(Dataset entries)
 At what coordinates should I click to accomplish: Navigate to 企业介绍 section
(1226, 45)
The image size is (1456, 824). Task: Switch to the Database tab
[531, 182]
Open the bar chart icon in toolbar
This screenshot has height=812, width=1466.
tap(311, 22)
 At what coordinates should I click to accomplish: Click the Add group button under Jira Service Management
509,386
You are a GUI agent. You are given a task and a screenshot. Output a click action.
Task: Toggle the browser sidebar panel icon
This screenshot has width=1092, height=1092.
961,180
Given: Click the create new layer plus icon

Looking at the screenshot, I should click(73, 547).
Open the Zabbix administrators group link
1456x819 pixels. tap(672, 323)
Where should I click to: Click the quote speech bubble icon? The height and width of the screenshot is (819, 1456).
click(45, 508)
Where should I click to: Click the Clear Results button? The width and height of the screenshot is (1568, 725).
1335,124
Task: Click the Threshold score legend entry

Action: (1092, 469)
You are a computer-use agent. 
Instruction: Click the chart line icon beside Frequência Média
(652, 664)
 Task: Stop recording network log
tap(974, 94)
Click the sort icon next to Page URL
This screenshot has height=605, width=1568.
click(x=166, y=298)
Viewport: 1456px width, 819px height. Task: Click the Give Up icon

**THE TASK:** Transcribe the data above in full, exactly.

**OUTPUT OF THE EXERCISE:**
 At what coordinates should I click to accomplish: Navigate to 企业介绍 section
(1226, 45)
The image size is (1456, 824). Task: Switch to the Database tab
[531, 182]
Open the bar chart icon in toolbar
This screenshot has height=812, width=1466.
tap(311, 22)
 At what coordinates should I click to accomplish: Click the Add group button under Jira Service Management
509,386
You are a GUI agent. You are given a task and a screenshot. Output a click action.
Task: Toggle the browser sidebar panel icon
This screenshot has width=1092, height=1092.
961,180
Given: Click the create new layer plus icon

Looking at the screenshot, I should click(73, 547).
Open the Zabbix administrators group link
1456x819 pixels. tap(672, 323)
Where should I click to: Click the quote speech bubble icon? The height and width of the screenshot is (819, 1456).
click(45, 508)
Where should I click to: Click the Clear Results button? The width and height of the screenshot is (1568, 725).
1335,124
Task: Click the Threshold score legend entry

Action: (1092, 469)
You are a computer-use agent. 
Instruction: Click the chart line icon beside Frequência Média
(652, 664)
 Task: Stop recording network log
tap(974, 94)
Click the sort icon next to Page URL
This screenshot has height=605, width=1568.
click(x=166, y=298)
Viewport: 1456px width, 819px height. Task: Click the Give Up icon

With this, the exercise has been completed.